----- EXTRACTED ENTRIES
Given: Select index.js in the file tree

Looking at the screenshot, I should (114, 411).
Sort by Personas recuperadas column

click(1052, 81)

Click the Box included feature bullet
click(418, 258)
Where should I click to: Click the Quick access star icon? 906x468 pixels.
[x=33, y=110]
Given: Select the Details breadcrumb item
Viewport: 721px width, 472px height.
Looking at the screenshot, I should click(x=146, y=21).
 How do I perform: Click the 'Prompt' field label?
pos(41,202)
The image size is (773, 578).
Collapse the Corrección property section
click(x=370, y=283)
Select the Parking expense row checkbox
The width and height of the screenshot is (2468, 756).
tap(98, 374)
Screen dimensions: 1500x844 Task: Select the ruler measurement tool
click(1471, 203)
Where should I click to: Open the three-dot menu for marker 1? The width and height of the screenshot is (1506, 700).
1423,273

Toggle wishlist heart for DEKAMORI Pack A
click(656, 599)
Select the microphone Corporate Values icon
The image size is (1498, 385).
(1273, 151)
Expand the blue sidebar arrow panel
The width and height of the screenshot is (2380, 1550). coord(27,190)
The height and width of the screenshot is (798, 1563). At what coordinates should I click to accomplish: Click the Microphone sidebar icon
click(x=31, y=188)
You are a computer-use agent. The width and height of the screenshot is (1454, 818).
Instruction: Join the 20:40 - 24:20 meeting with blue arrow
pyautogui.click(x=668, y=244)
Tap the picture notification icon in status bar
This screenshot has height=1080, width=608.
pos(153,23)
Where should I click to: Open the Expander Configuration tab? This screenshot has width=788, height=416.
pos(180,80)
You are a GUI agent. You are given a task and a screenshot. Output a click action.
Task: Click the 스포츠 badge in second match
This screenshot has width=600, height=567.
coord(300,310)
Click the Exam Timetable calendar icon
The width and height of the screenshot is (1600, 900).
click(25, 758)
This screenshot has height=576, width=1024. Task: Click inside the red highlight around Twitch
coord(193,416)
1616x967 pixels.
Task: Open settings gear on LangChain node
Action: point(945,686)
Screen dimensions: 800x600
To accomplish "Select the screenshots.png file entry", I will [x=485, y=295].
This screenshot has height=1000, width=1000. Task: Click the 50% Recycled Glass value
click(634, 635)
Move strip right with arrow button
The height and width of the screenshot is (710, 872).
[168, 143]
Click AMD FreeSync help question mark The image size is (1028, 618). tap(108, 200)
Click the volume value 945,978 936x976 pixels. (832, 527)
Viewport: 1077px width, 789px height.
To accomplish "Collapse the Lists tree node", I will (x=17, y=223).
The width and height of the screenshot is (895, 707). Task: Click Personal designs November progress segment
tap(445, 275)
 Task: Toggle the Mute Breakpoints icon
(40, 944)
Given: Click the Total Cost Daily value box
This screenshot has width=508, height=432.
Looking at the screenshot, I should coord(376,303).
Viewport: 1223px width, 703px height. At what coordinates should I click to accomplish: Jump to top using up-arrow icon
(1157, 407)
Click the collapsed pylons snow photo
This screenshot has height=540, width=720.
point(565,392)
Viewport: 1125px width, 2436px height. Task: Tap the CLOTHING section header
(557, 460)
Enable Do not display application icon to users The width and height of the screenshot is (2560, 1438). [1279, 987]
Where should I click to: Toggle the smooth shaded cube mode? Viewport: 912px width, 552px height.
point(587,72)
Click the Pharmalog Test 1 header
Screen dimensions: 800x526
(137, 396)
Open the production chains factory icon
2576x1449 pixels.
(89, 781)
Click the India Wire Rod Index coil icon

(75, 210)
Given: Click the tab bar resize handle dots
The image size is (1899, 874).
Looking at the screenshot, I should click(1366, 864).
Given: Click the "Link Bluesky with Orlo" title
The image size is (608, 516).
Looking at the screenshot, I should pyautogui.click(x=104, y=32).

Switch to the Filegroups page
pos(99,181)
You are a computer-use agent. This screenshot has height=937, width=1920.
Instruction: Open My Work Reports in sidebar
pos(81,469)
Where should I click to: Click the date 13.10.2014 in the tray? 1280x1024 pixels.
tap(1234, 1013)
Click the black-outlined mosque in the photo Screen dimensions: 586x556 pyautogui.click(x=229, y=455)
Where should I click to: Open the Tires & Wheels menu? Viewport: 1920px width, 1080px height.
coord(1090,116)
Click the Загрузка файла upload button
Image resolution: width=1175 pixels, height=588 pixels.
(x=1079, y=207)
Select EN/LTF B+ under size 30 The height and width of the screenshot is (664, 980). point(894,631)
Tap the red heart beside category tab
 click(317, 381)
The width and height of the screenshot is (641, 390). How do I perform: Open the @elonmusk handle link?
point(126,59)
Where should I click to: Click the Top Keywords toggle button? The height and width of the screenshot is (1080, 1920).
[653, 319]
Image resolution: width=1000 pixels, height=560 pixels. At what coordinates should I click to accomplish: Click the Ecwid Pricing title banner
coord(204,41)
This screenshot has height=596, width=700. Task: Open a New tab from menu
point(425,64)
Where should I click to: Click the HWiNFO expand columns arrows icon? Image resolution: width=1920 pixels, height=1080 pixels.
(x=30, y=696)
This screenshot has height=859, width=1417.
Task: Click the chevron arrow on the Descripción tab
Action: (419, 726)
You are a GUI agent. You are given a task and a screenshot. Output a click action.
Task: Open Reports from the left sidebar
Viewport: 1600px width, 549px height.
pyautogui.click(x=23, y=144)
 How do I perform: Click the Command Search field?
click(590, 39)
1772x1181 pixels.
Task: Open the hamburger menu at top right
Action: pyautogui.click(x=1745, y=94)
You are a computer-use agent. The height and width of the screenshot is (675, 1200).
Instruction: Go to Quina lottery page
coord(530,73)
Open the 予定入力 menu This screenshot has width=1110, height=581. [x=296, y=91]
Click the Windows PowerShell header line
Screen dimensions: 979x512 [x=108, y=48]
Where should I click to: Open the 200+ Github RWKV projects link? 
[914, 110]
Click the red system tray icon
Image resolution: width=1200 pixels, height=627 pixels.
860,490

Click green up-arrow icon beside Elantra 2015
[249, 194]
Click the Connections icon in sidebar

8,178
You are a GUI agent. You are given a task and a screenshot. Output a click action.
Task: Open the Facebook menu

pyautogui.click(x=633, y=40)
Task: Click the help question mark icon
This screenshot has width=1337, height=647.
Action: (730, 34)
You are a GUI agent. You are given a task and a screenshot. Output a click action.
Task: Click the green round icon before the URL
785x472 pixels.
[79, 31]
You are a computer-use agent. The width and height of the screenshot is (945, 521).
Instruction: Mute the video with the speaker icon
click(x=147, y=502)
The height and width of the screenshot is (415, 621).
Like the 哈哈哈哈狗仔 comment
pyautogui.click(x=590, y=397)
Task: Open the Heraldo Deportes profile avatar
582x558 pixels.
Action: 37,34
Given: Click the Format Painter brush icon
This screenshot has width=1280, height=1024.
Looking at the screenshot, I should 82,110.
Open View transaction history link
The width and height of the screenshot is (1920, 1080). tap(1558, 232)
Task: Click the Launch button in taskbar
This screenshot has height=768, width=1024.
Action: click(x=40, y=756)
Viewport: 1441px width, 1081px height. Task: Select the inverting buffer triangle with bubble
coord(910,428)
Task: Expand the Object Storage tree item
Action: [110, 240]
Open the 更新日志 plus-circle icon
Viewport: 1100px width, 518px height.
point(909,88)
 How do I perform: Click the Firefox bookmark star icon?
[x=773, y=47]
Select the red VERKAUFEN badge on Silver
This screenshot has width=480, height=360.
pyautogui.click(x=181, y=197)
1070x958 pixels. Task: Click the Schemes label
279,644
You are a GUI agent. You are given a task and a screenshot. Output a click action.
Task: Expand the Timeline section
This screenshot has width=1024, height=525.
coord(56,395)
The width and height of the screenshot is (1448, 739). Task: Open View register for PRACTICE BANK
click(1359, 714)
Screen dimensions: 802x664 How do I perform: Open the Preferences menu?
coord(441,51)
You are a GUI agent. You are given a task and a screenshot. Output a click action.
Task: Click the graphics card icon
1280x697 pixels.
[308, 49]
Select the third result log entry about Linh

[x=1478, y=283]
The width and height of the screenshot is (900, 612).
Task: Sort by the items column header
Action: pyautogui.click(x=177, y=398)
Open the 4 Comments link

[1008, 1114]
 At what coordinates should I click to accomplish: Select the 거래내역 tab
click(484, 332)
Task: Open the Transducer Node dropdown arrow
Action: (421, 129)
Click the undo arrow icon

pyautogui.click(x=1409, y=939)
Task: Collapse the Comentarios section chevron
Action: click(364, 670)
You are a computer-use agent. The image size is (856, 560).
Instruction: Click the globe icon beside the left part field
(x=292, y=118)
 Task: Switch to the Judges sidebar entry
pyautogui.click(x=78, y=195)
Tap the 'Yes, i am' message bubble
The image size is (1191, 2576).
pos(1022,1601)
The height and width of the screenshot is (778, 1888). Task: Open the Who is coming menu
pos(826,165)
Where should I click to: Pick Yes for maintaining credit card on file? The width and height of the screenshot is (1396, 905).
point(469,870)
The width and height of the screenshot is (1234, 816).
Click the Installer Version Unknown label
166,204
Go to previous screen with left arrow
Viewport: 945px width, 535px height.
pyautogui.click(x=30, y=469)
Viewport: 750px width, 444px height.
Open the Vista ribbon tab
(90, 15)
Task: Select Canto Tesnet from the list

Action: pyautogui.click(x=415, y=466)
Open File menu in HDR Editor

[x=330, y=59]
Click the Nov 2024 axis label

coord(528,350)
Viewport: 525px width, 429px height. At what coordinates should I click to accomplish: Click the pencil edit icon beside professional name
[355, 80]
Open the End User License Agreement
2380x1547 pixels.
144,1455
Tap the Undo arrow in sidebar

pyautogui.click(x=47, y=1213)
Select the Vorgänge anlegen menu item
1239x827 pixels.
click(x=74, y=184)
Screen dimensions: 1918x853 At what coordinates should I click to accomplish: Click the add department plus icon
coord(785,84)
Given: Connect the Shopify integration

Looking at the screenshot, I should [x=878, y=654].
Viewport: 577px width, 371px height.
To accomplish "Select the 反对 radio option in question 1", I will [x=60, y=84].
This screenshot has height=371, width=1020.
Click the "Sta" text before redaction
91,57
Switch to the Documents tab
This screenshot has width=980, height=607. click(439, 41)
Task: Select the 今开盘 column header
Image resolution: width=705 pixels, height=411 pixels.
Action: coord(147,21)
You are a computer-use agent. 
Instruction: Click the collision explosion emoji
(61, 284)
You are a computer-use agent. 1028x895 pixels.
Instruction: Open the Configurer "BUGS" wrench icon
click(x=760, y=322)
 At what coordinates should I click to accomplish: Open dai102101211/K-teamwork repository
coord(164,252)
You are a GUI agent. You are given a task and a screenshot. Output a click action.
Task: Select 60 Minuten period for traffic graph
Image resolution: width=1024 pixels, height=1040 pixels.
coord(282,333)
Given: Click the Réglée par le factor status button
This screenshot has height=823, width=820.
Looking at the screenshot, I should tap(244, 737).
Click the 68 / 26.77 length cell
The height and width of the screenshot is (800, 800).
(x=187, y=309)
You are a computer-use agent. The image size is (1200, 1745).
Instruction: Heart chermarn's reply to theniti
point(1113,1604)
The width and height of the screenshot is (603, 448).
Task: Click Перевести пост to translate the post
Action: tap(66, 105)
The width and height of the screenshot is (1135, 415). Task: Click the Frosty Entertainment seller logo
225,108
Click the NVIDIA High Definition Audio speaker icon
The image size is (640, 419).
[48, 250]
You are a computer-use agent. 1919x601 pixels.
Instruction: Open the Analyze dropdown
----------
**WHAT NEEDS TO BE DONE:**
Copy out the listing again, word for word, for the stretch from the line containing "Screen dimensions: 800x600" through the line containing "Looking at the screenshot, I should click(1366, 864).", both ends included.

**COMPLETED EXERCISE:**
Screen dimensions: 800x600
To accomplish "Select the screenshots.png file entry", I will [x=485, y=295].
This screenshot has height=1000, width=1000. Task: Click the 50% Recycled Glass value
click(634, 635)
Move strip right with arrow button
The height and width of the screenshot is (710, 872).
[168, 143]
Click AMD FreeSync help question mark The image size is (1028, 618). tap(108, 200)
Click the volume value 945,978 936x976 pixels. (832, 527)
Viewport: 1077px width, 789px height.
To accomplish "Collapse the Lists tree node", I will (x=17, y=223).
The width and height of the screenshot is (895, 707). Task: Click Personal designs November progress segment
tap(445, 275)
 Task: Toggle the Mute Breakpoints icon
(40, 944)
Given: Click the Total Cost Daily value box
This screenshot has width=508, height=432.
Looking at the screenshot, I should coord(376,303).
Viewport: 1223px width, 703px height. At what coordinates should I click to accomplish: Jump to top using up-arrow icon
(1157, 407)
Click the collapsed pylons snow photo
This screenshot has height=540, width=720.
point(565,392)
Viewport: 1125px width, 2436px height. Task: Tap the CLOTHING section header
(557, 460)
Enable Do not display application icon to users The width and height of the screenshot is (2560, 1438). [1279, 987]
Where should I click to: Toggle the smooth shaded cube mode? Viewport: 912px width, 552px height.
point(587,72)
Click the Pharmalog Test 1 header
Screen dimensions: 800x526
(137, 396)
Open the production chains factory icon
2576x1449 pixels.
(89, 781)
Click the India Wire Rod Index coil icon

(75, 210)
Given: Click the tab bar resize handle dots
The image size is (1899, 874).
Looking at the screenshot, I should click(1366, 864).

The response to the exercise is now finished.